President of the European Free Alliance
- Incumbent
- Assumed office March 2019

Personal details
- Born: Lorena López de Lacalle Arizti 16 August 1959 (age 66) Vitoria-Gasteiz, Basque Country
- Party: Eusko Alkartasuna
- Occupation: Politician, interpreter, professor

= Lorena López de Lacalle Arizti =

Basque politician

Lorena López de Lacalle Arizti (born in Vitoria-Gasteiz on 16 August 1959) is a Basque politician, president of the European Free Alliance since 2019.

== Biography ==
She was a professor of translation and interpretation at the University of Geneva, the University of Strasbourg and the University of the Basque Country.

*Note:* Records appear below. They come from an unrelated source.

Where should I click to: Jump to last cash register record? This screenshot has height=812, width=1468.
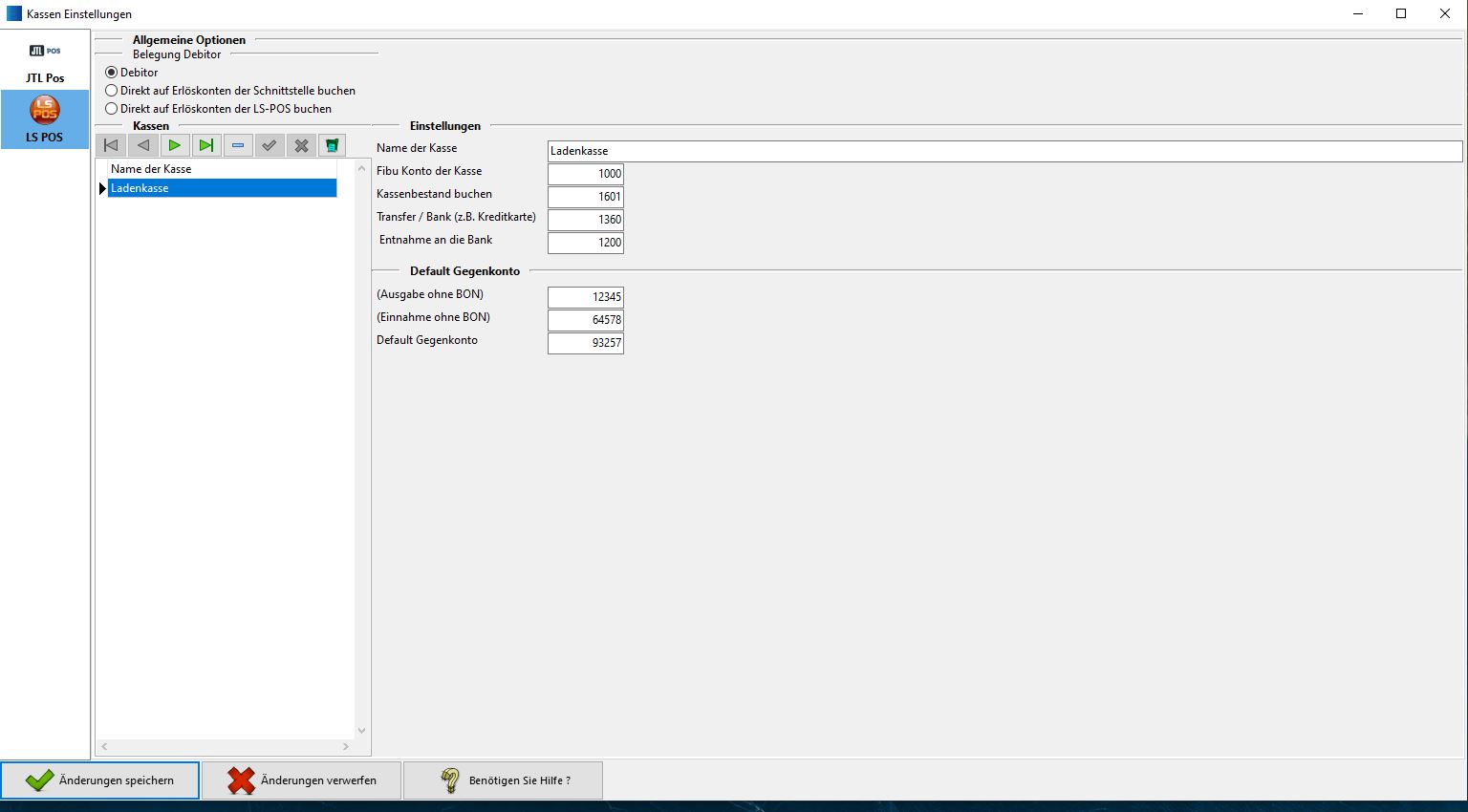click(205, 145)
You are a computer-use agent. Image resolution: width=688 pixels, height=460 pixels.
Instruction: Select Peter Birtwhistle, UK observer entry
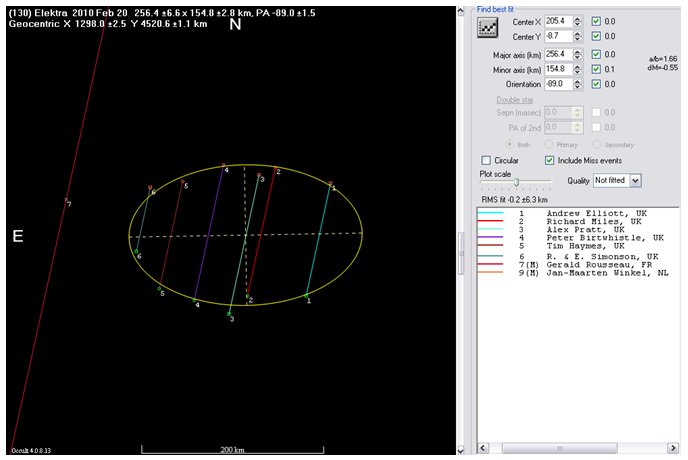[x=604, y=237]
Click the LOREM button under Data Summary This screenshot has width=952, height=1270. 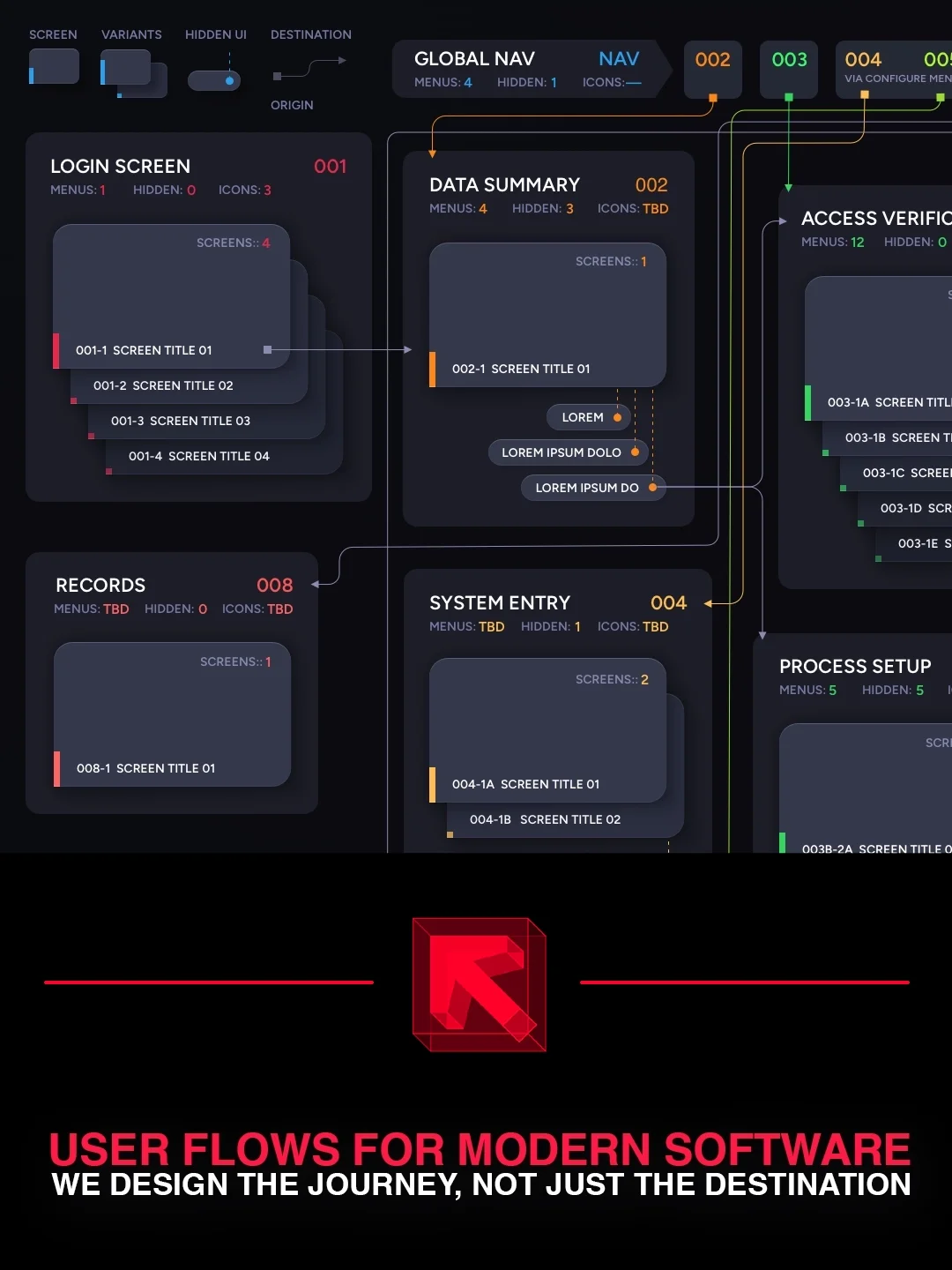(x=588, y=417)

He has worked as an interpreter in the European Parliament, the European Commission and the Council of Europe for 25 years. He has been a member of the Eusko Alkartasuna party since 2005 and a member of the Eusko Alkartasuna National Assembly since 2009.

From August 2007 to 2010, she was a member of the Provincial Council of Álava for Culture, Euskera and Sports. As a deputy, she was a member of the foundation of the Cathedral of Santa María de Vitoria, a member of the board of the Artium Museum and president of the foundation of the School of Arts and Crafts of Vitoria-Gasteiz. She was the first president of the Añana Valle Salado Foundation. While she was a deputy, the discoveries of oysters from Iruña-Veleia took place. Although initially the findings were not confirmed, the archaeologist who sued López de Lacalle in 2009 found evidence of counterfeiting of the pieces.

In 2011, she was appointed Secretary of International Solidarity and Development Support of Eusko Alkartasuna (EA), as well as a member of the committee of the European Free Alliance. In the 2011 and 2015 provincial and municipal elections, she was elected a member of the General Assembly of Álava, replacing the former Bildu coalition and later the EH Bildu coalition. From 2012 to 2019 she was vice-president of Eurobasque, the Basque council of the European Movement.

She has been Vice President of the European Free Alliance since May 2011 and has chaired the European Party since March 2019. She was EA's second representative after Carlos Garaikoetxea held the presidency of the Alliance in the 1990s.

She has collaborated in various NGOs on development cooperation and reception of migrants. She speaks French, English, Italian, Portuguese, Spanish, and Basque.